[Saved entries]
——————————

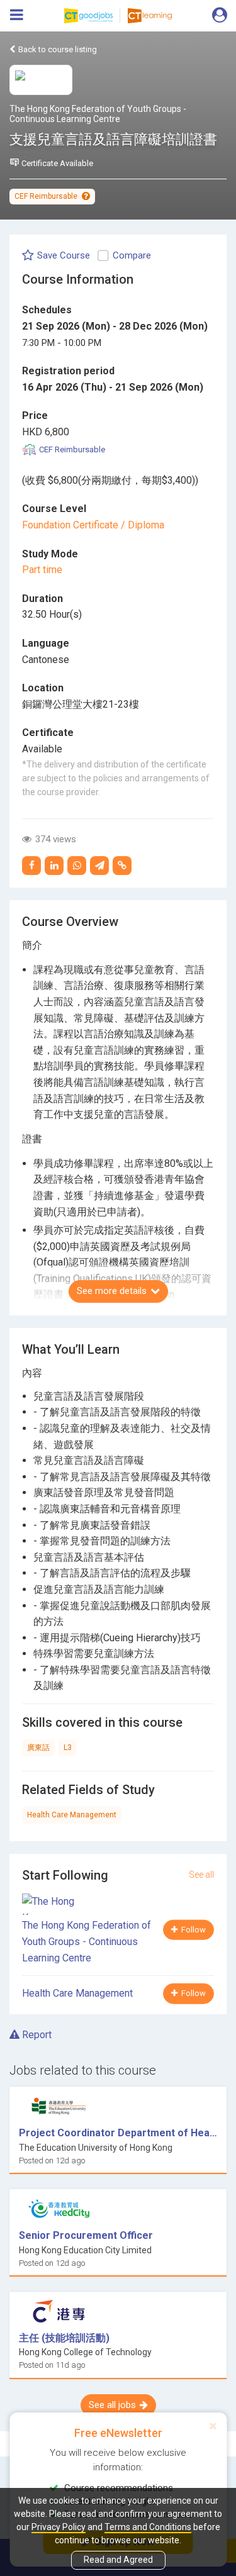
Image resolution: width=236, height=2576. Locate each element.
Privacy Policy (58, 2527)
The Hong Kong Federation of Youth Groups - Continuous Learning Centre (97, 113)
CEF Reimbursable (46, 196)
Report (36, 2035)
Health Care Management (71, 1814)
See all (201, 1875)
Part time (42, 570)
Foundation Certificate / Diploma (93, 525)
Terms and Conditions (147, 2527)
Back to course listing (56, 49)
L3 (68, 1747)
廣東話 (38, 1747)
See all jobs (112, 2405)
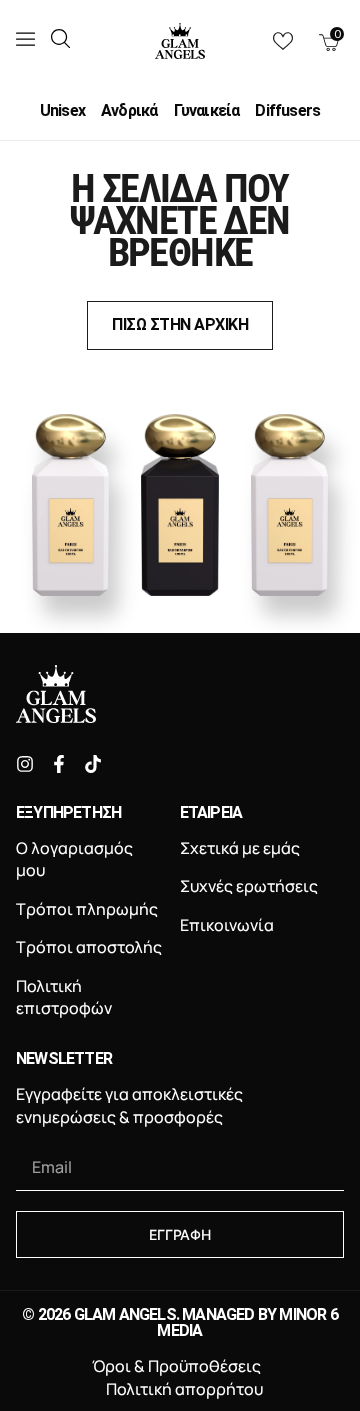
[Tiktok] (93, 764)
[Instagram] (25, 764)
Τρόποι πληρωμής (87, 909)
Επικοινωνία (227, 925)
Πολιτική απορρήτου (184, 1389)
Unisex (62, 111)
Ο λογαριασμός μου (74, 859)
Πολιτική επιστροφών (64, 997)
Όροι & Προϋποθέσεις (176, 1366)
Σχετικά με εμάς (240, 848)
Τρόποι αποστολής (89, 947)
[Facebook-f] (59, 764)
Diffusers (287, 111)
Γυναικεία (207, 111)
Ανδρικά (129, 111)
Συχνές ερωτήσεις (249, 886)
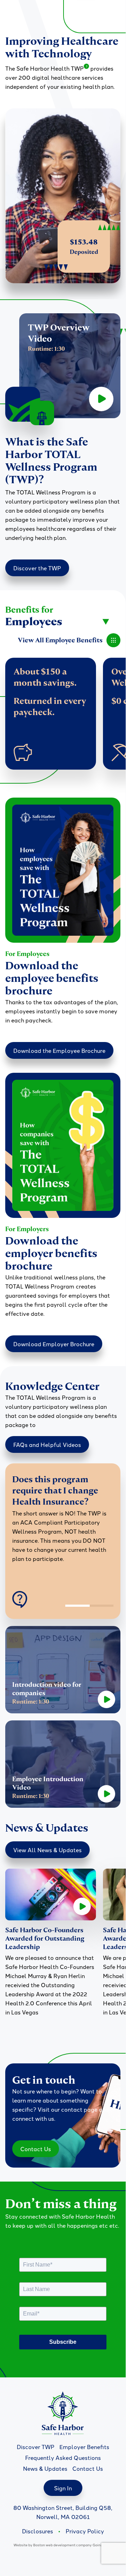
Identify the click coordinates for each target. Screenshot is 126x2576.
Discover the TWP (37, 568)
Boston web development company (62, 2544)
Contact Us (35, 2149)
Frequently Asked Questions (63, 2457)
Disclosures (37, 2531)
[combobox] (57, 621)
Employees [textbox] (33, 621)
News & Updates (45, 2468)
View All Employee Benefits (60, 640)
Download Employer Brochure (53, 1344)
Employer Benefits (84, 2446)
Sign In (63, 2488)
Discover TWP (35, 2446)
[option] (62, 1524)
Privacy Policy (85, 2531)
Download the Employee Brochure (59, 1050)
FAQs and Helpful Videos (47, 1444)
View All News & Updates (47, 1850)
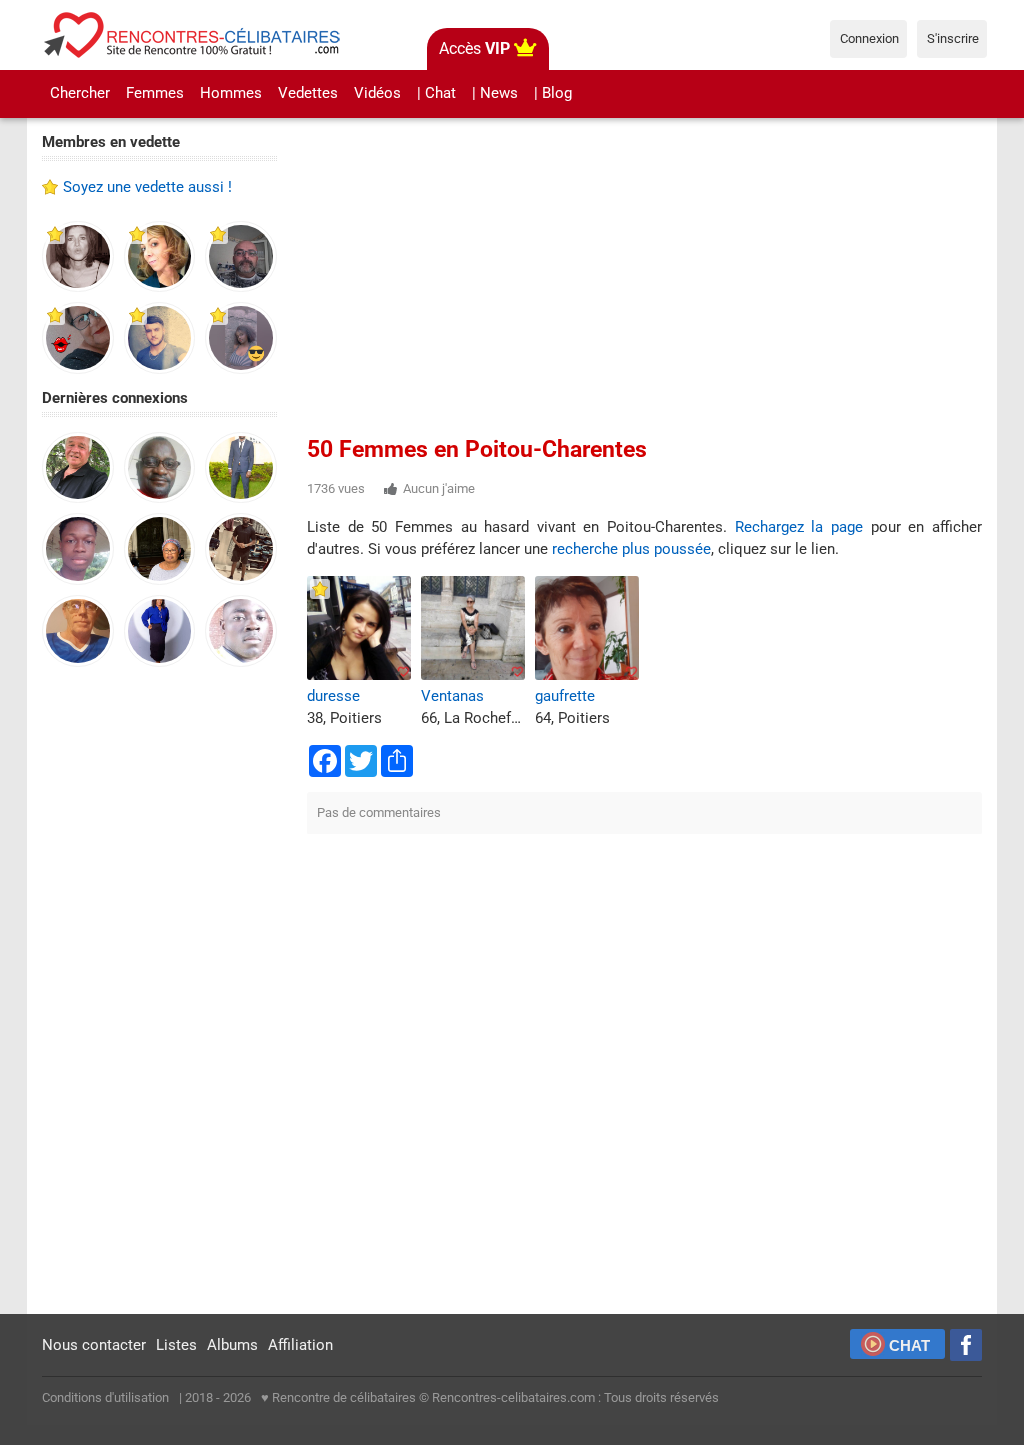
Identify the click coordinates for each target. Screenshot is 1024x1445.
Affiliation (300, 1345)
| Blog (553, 93)
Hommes (231, 93)
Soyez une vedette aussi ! (147, 187)
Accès (474, 48)
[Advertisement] (159, 992)
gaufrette (565, 696)
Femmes (155, 93)
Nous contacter (94, 1345)
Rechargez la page (799, 527)
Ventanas (452, 696)
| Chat (436, 93)
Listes (176, 1345)
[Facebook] (966, 1345)
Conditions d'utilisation (105, 1397)
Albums (232, 1345)
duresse (333, 696)
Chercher (80, 93)
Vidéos (377, 93)
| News (495, 93)
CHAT (909, 1345)
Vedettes (308, 93)
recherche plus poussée (631, 549)
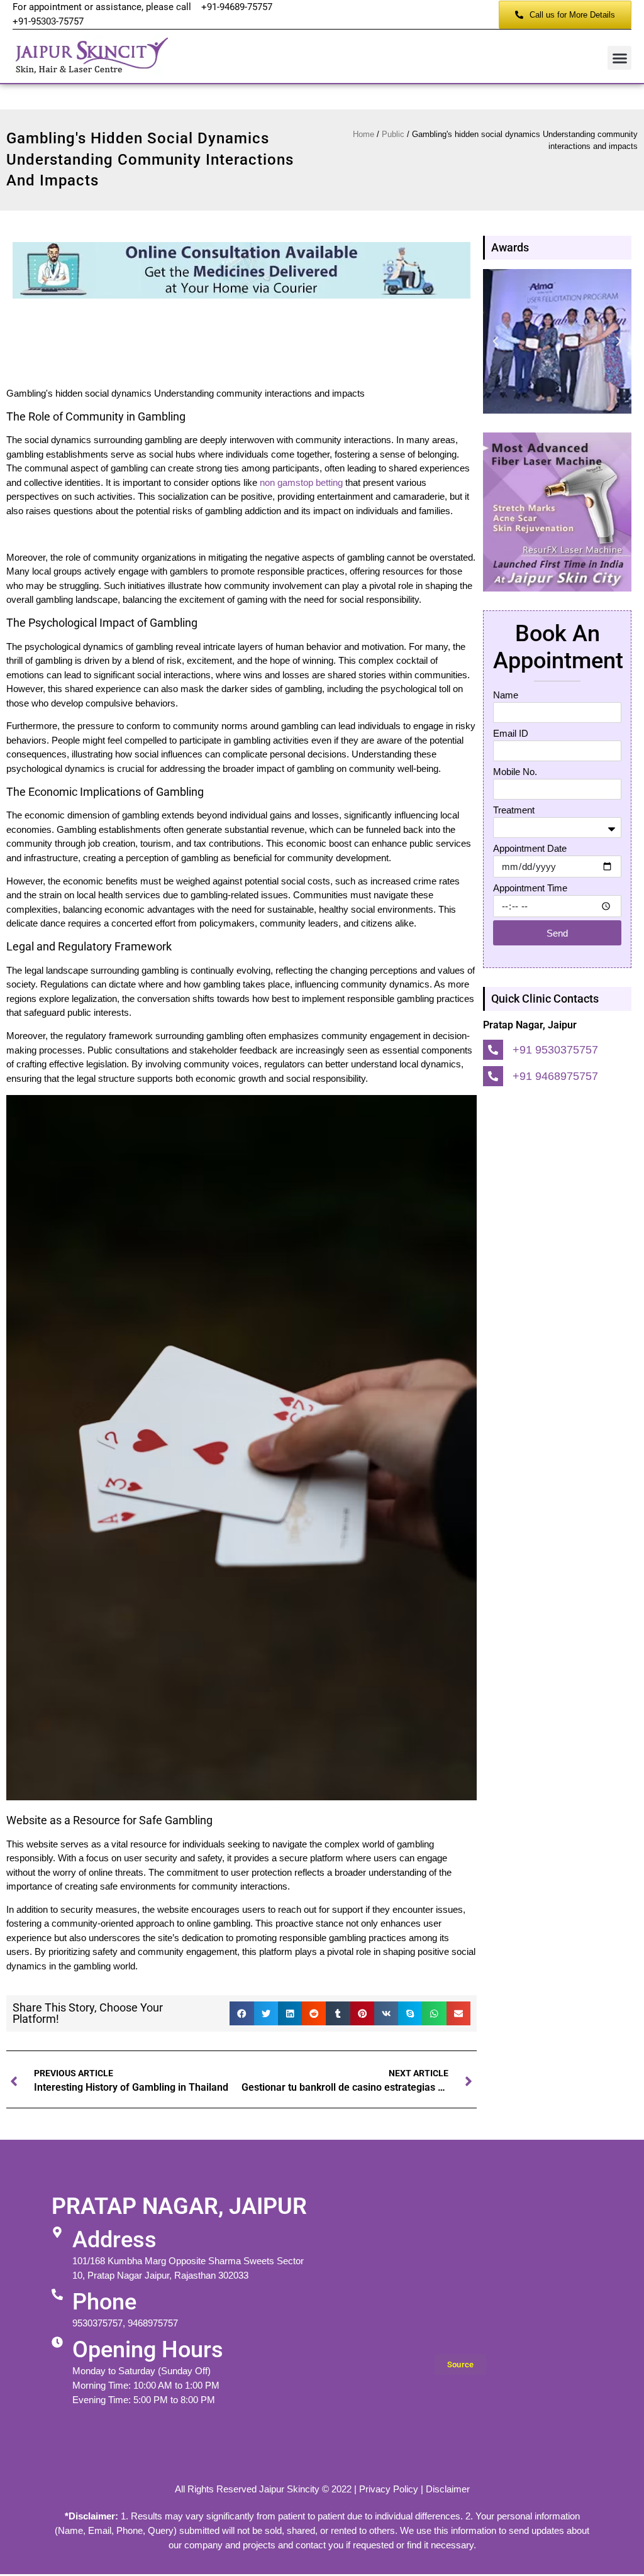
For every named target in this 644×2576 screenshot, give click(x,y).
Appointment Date (530, 848)
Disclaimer (448, 2489)
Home (363, 134)
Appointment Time (530, 888)
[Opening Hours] (57, 2342)
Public (393, 134)
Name (505, 695)
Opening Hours (147, 2350)
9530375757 (97, 2323)
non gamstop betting (301, 482)
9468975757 (153, 2323)
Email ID (510, 733)
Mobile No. (515, 771)
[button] (619, 58)
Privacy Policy (388, 2489)
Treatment (514, 810)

——————————

■ What is expected ■
What is needed is each line of the entries that contains the word "click".

■ Solution for this task ■
Identify the click coordinates for each target. Screenshot is 126x2576.
Identify the click coordinates for each target. Screenshot is 1024x1445.
For every named target in this 644×2576 screenshot, give click(x,y).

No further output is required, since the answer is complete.